The state Department of Human Services has provided guidance to opioid treatment programs on how to operate safely during the coronavirus outbreak, such as implementing social distancing and hand hygiene policies, handing out medication to patients in separate rooms, and encouraging the use of telehealth and take-home doses.

Lewis Nelson, chair of emergency medicine at Rutgers New Jersey Medical School in Newark, said emergency room admissions for opioid overdoses have decreased at University Hospital in the weeks since the COVID-19 crisis began.

He said it could be that fewer people who overdose and survive are seeking care, or that relaxed rules for MAT mean that drugs like methadone and buprenorphine are more accessible on the street.

“These are unintended consequences.

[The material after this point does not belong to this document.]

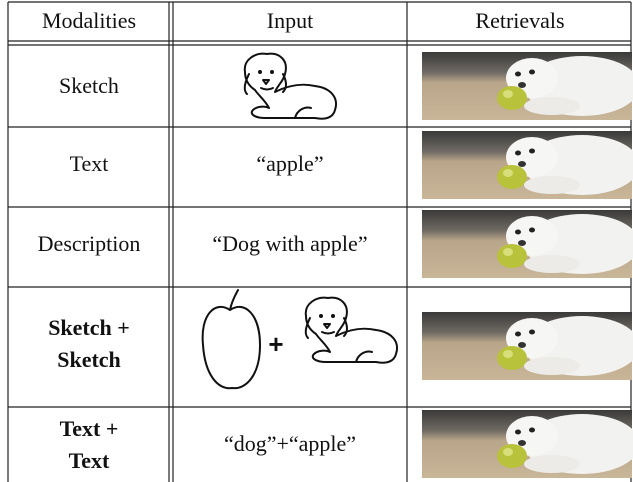 Image resolution: width=633 pixels, height=482 pixels. Describe the element at coordinates (231, 340) in the screenshot. I see `sketch-apple` at that location.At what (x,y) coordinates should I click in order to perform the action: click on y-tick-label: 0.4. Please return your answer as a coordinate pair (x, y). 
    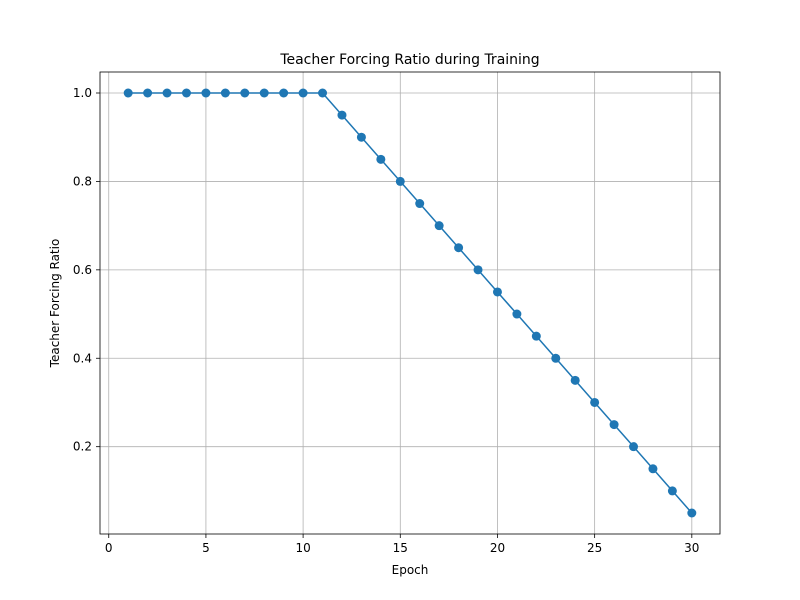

Often unintended consequences are bad,” Nelson said. “In this case, the silver lining is it appears perhaps that people have more access to [these drugs] who wouldn’t otherwise be engaged in a medication-assisted treatment program.”

Nelson said the hospital was seeing fewer cases of most illnesses, such as heart attacks and strokes as well, possibly because people are wary of seeking care in the epicenters of the coronavirus outbreak.

But he added that since most people who overdose don’t die, the drop in emergency room  admissions “doesn’t necessarily portend that we’re going to see a huge increase in overdose deaths.”